Sr Pons says that the judge’s ruling in recognising the identity of the frigate Nuestra Señora de las Mercedes, that was sunk in 1804 in the Atlantic, in international waters near Cape Saint Vincent, had completely brought crashing down theories that purported to place the treasure site in the Mediterranean, off the coast of Estepona, in Spanish waters, near where the English vessel Sussex is reportedly located.
The Spanish diplomat who is currently in Vienna, takes issue with statements made by journalists Pipe Sarmiento and Santiago Mata, who argued that the company had tricked Spain “and that it had taken the treasure from right in front of our noses.
“Will they now have the courage to recognise that they made a mistake,” asks Sr Pons, who includes the newspaper El Faro in the list of those who had “vilified and insulted, and insinuated false connivance between Spanish Foreign Ministry officials and Odyssey.”
“Will they now apologise for having written totally unfounded nonsense and for making claims that the Spanish Foreign Ministry was lying or hiding information,” asks Sr Pons.
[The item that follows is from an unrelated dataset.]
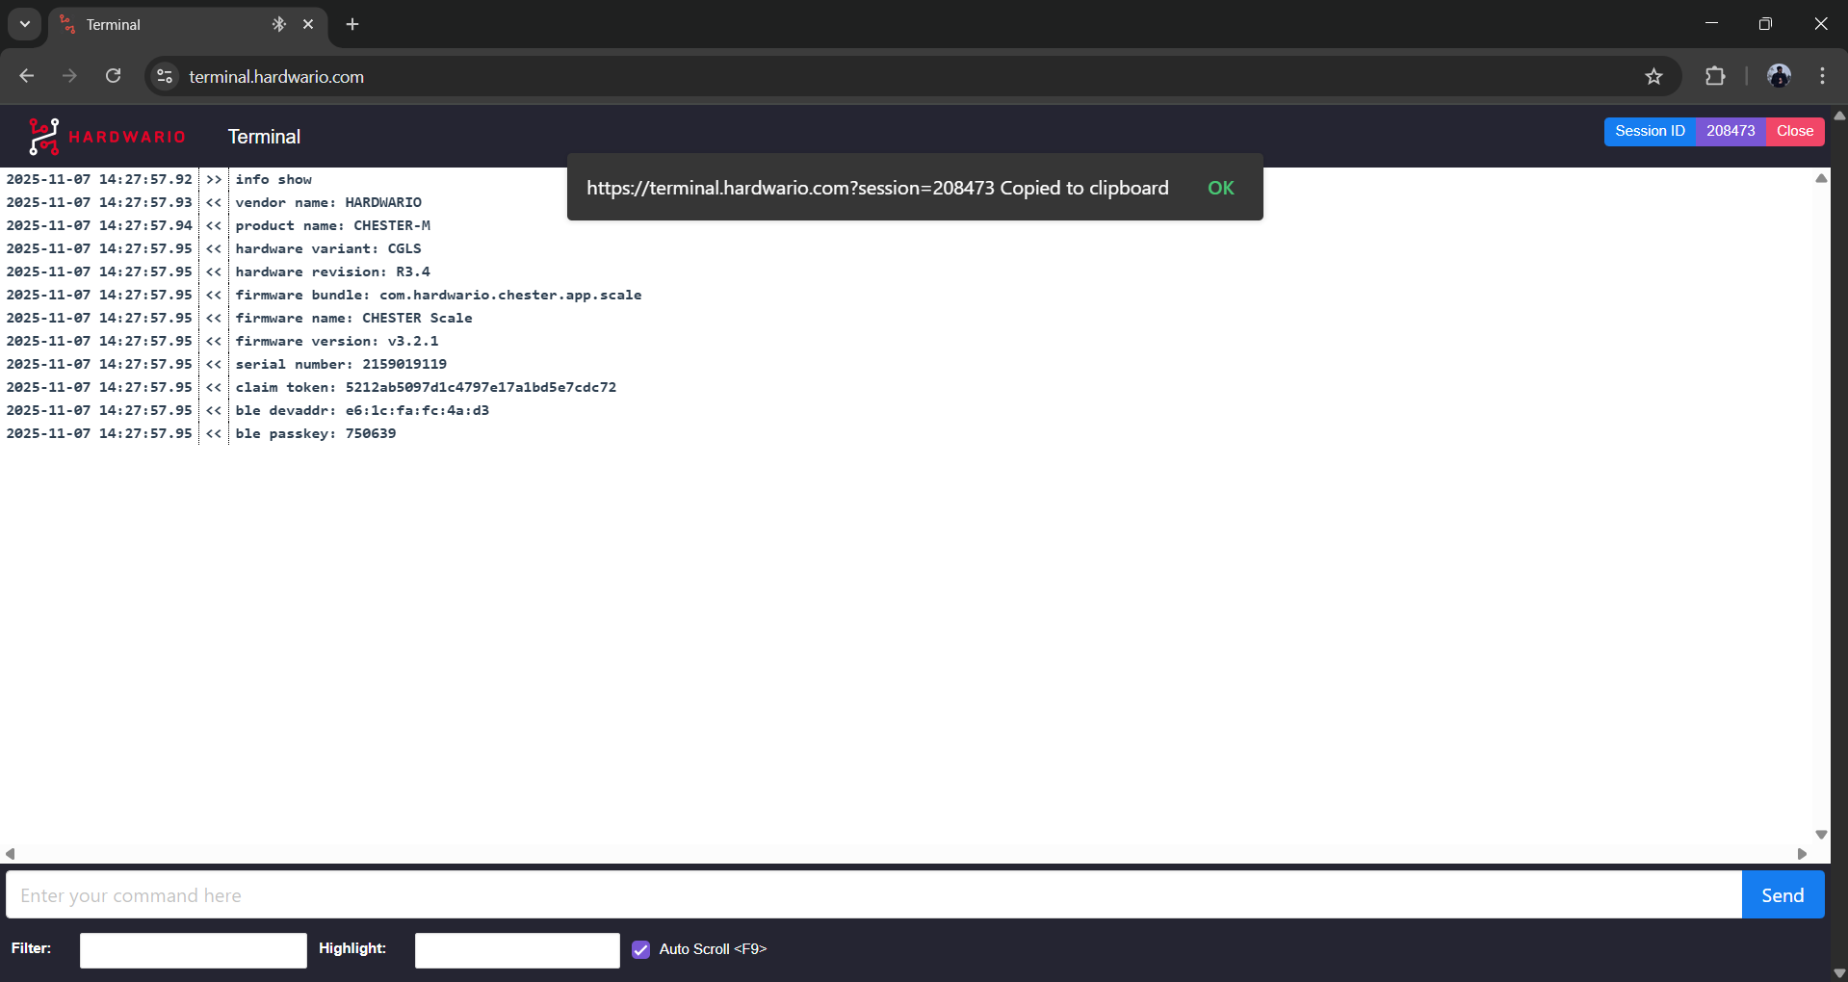Click the Bluetooth indicator on the tab
The width and height of the screenshot is (1848, 982).
point(279,25)
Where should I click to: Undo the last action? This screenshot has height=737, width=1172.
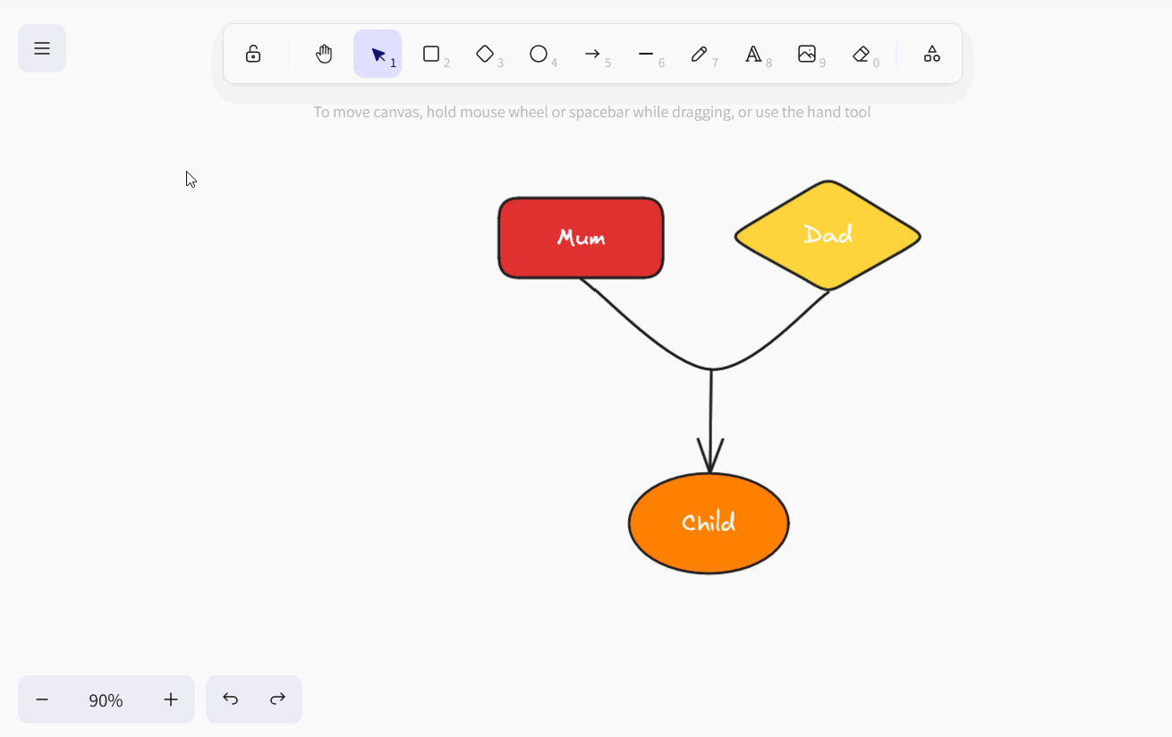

“The fact is we knew what was going on thanks to exhaustive monitoring by the Spanish navy, that the Odyssey Explorer and the Ocean Alert had spent enough time at the site of Nuestra Senora de las Mercedes, to rescue the treasure.”
Sr Pons says that much was written about alleged Spanish incompetence in defending its marine archaeological heritage, and that experts suddenly appeared attacking Spain’s alleged inaction.
Sr Pons says that while this was happening, the Spanish administration was working diligently to defend the cause, “knowing that we had not done anything wrong and that justice was on our side.”
“It is very clear,” he says “that since Odyssey was unable to rescue the Sussex because it did not meet the conditions by the Junta de Andalucia and was unable elude to Spanish law enforcers, it moved to the Atlantic to rescue the treasure from the Nuestra Senora de las Mercedes, whose location it already knew.”
“As it needed to increase the value of its shares it was incapable of keeping the secret. It had to say it publicly, that was their great mistake.”
Sr Pons adds that two years after the event and having suffered “the constant harassment from certain sectors of the media, I am satisfied that we must have done something right so that the judge has ruled in favour of Spain.”
And he concludes: “We should now demand from the British Government their responsibility in this. Without the storage facilities and protection in a Gibraltar military zone and without the licences and the active or passive complicity of the Gibraltarian local authorities, Odyssey would never have been able to appropriate itself of the treasure and to subsequently transport it to the US.”